The hardboard around the sink and corridor wall held back a picture of some dampness on removing this hardboard the plaster was flaky and a single hammer blow brought down a large section around the sink. In fact, I removed lots of this plaster back to the brickwork were it had eroded – I reckon it was due to a lot of things but a drippy water boiler could have had a lot to do with the problem.
Anyway, the best I could do was removed everything, I removed any nasty plaster I found, all the hardboard, all the electric wiring and any battens or hardboard. I ended up with a nasty mess of pockmarked and naked walls, an empty chimney and third wallpapered room.
Moving on with the project I had then moved onto fitting out the rising water main and a radiator in the study, a new hall radiator and the radiator fitted in the corridor to the utility room. This meant lots of chasing in of pipework, the study even used a stretch of utility room wall so it was out with the angle grinder, goggles and respirator for my last foray into dusty wall work – at least I hope it’s my last foray.
Anyway fitting the radiators proved expensive as I’d bought the wrong type and it drove me mad having a slightly slimmer one fitted until I relinquished and bought the correct fat ones I’d had all along. Still I had found places for the slim ones to be fitted so it wasn’t too much of a problem.
Once the main and associated pipework had been fitted, the radiators hung and rehung then I could get on with a spot of plastering.
First though I needed to get the chimney void filled in, I did this twice as my first attempt didn’t involve any damp proof membrane and I concluded later it must need some DPM so I ripped out my work and started again.
Basically, though I cleaned up the void in the chimney, filled where it needed to be filled and then framed it out with some C16 timber. I then lined the void with some thick plastic sheeting, stapled it all in place with my new funky stapler and then filled it all up with insulation. Once this was done I shuttered it all in with plasterboard.
Next, it was on with the plaster and out with the bags of bonding plaster and buckets of water and pain.
Normally I don’t mind a bit of plastering but this was too much, there was just loads to do, the room was a mess and I didn’t enjoy it at all. I got covered in the stuff, the walls did too, the floors got a helping and there was dust and goo everywhere.
Once this was done though I had to tackle the finishing plaster, this is even less fun than the bonding plastering as it involves six stages of applying plaster and polishing it. The chimney breast took a five hour shift, one sitting, no breaks to get it finished. The corridor looked less but took as long and the bit near the sink took forever. It was really hard work, my arms and hands were in bits afterwards.
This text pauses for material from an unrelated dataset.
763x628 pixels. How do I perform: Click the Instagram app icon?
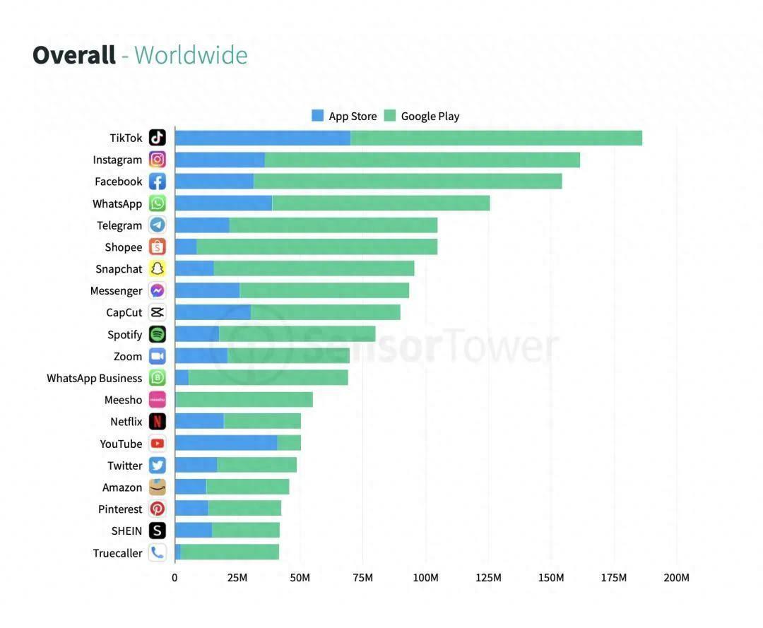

The finish was better in some places than others but it would still take a lot of filling and sanding to get it mirror finish in some place.
Next to tackle the last of that wallpaper, hey well that will only take a night to do… Wrong…..
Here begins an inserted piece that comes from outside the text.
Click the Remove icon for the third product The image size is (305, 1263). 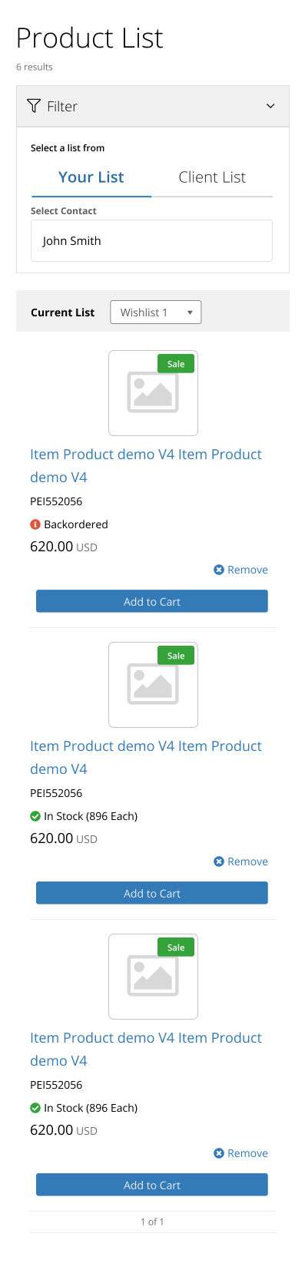tap(219, 1153)
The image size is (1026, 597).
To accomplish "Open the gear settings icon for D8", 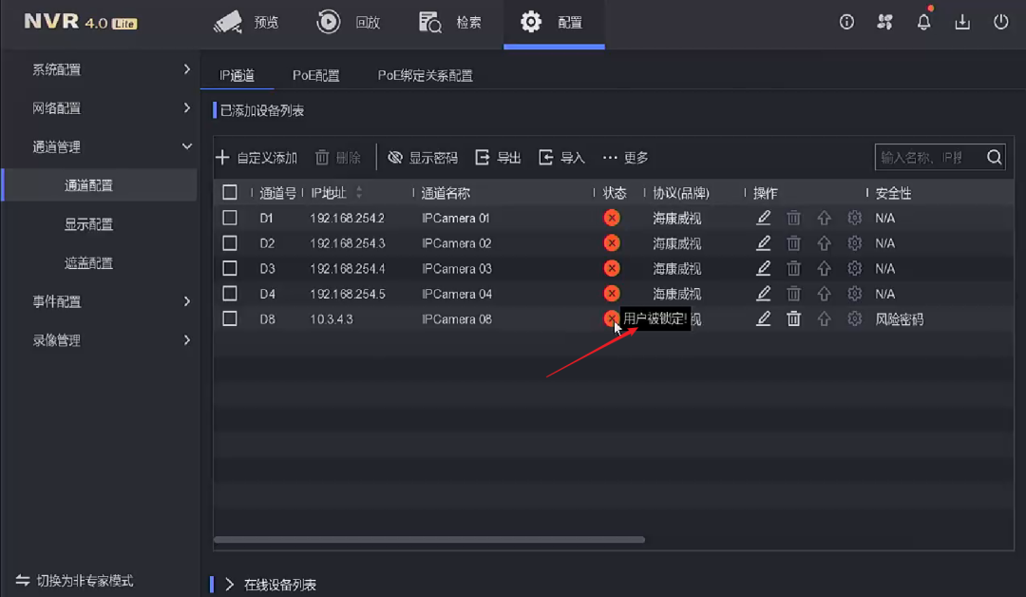I will coord(854,318).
The remaining thirds of the walls had rather nasty gnarly paper to remove but the ceiling had the dreaded woodchip… with… a layer of gloss paint over it… nooooooo
Even with a steamer the ceiling took an hour to shift a square foot of paper, it was only with the help of the Zinster Spider that I managed to eventually pick up the pace a little. The ceiling in the end took a full two hour shift to remove one strip of paper from one end to the other. The full room took nearly three days to complete, I still have yet to remove the paper lining the shelves in the cupboard, I know that I’ll crack a small bottle of bubbly once I complete this, as this – fingers crossed – is the last of the wallpaper I’ll need to remove from the house.
I now need to fill, sand and paint the walls and ceiling, to fit a plinth for the washer and drier, to fit a floor and skirting, paint woodwork, fit wiring, make a sink unit, fit taps and plumbing and generally do another dozen jobs before I can finish what was going to be my favourite room.